Entries on finding words and elements –

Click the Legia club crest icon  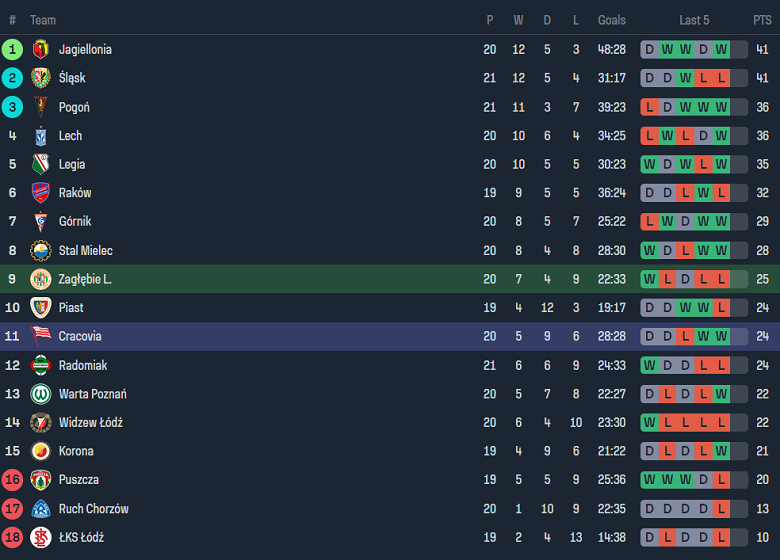40,164
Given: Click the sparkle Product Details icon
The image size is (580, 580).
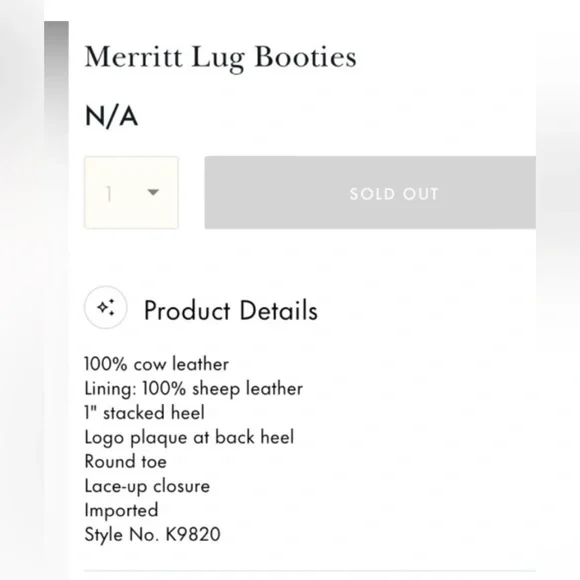Looking at the screenshot, I should tap(106, 307).
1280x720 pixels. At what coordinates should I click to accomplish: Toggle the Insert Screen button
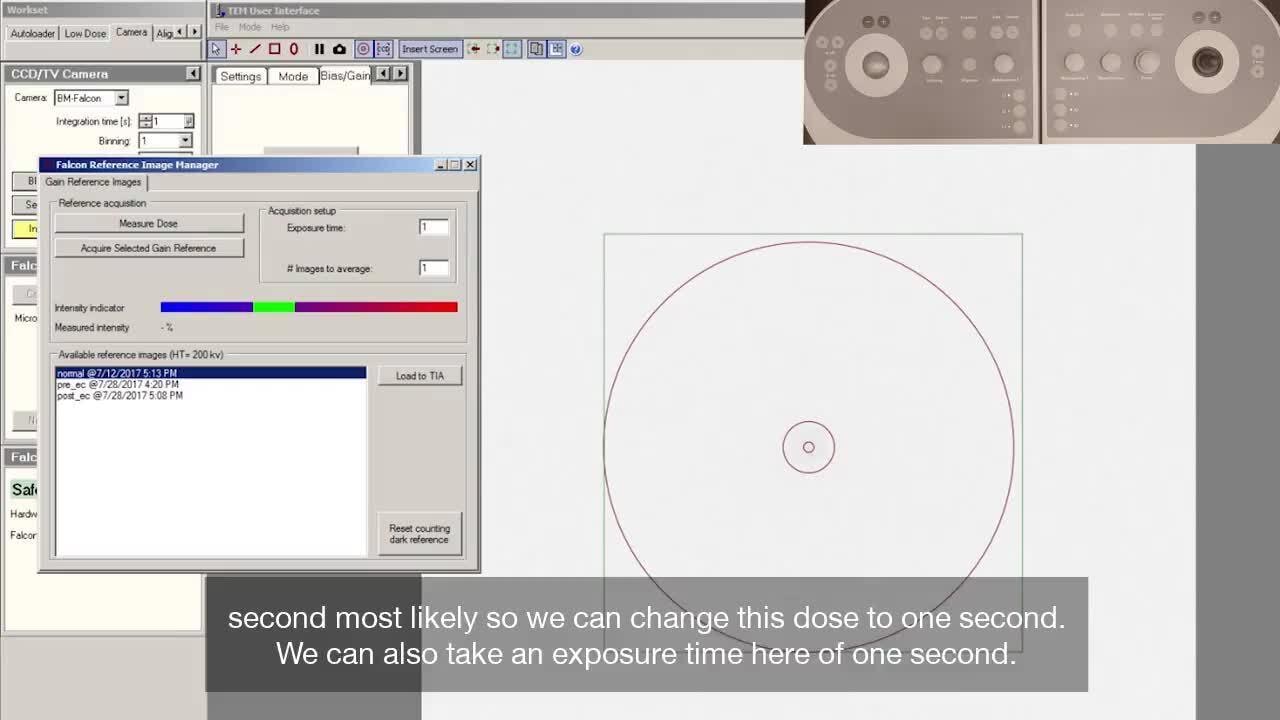[x=429, y=49]
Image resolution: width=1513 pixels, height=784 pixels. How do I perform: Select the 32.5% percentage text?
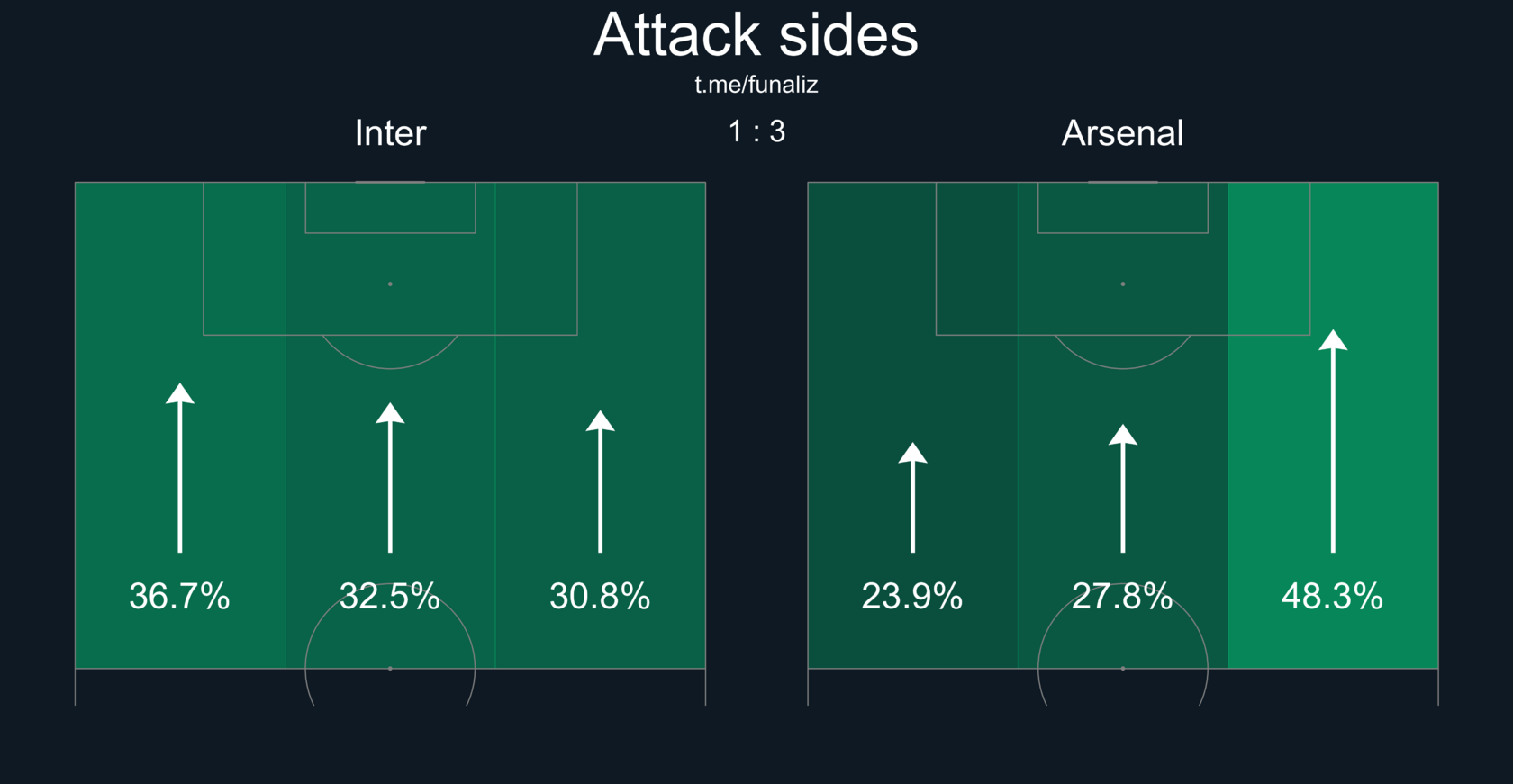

REQUIREMENT –
Update the lines beginning at the one that contains "Given: Click the sparkle Product Details icon" and stopping at the end of the lines, changing "sparkle" to "star" and keeping everything else the same. Give only those lines, and omit the pictures.

FINAL ANSWER –
Given: Click the star Product Details icon
The image size is (580, 580).
Looking at the screenshot, I should tap(106, 307).
1280x720 pixels. At what coordinates should I click to accomplish: Toggle the Insert Screen button
[x=429, y=49]
Image resolution: width=1513 pixels, height=784 pixels. How do I perform: Select the 32.5% percentage text?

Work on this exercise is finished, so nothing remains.